Sunday, 1 March 2015


Strava made me do it... Cut Gate in mild absurd conditions during the Festive 500.

How did this happen? How did I go from being someone who quietly loathed Strava to having two Festive 500 woven badges sat in my bespoke ceramic olive dish. How is it that I am now almost incapable of leaving the front door without hitting the little red button on the holy iPhone?

Back then, before Strava, I conceived of something called Stravanfreude, the vicarious delight in someone else's Strava misfortune: the KOM lost to a savage tailwind? Stravanfreude. Forgetting to switch your GPS on before setting off? Stravanfreude. Snapping your cranks on the Grindleford Goat? Actually that's something different again, let's call it Campagnogo...

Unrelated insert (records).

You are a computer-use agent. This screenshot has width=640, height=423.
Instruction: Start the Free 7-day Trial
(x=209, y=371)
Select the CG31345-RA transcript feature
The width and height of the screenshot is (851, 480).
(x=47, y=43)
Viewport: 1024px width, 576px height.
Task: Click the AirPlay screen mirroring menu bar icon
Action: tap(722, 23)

But the thing is, I was wrong about Strava. Actually I was part wrong. I still think people who target particular segments rather than just riding are a little sad. And don't get me started on riding road bikes off road in search of KOMs. And letting a segment ruin a perfectly good ride just seems slightly tragic.

The Bonette - faithfully logged and shared.

But there are great things about it too: being able to watch what distant mates are doing in the benighted south for example. Or trailing around Aberdeen. Or, and this is how it started, where your girlfriend is riding as she meanders around the Alps in a camper van. Those things are brilliant.

As are some of the totally artificial challenges. Not because they are always particularly challenging - if you live in the Peak, for example, the climbing ones tend to be a little meh - but because on those special grim northern winter days, they're sometimes the tiny weight that tips the balance.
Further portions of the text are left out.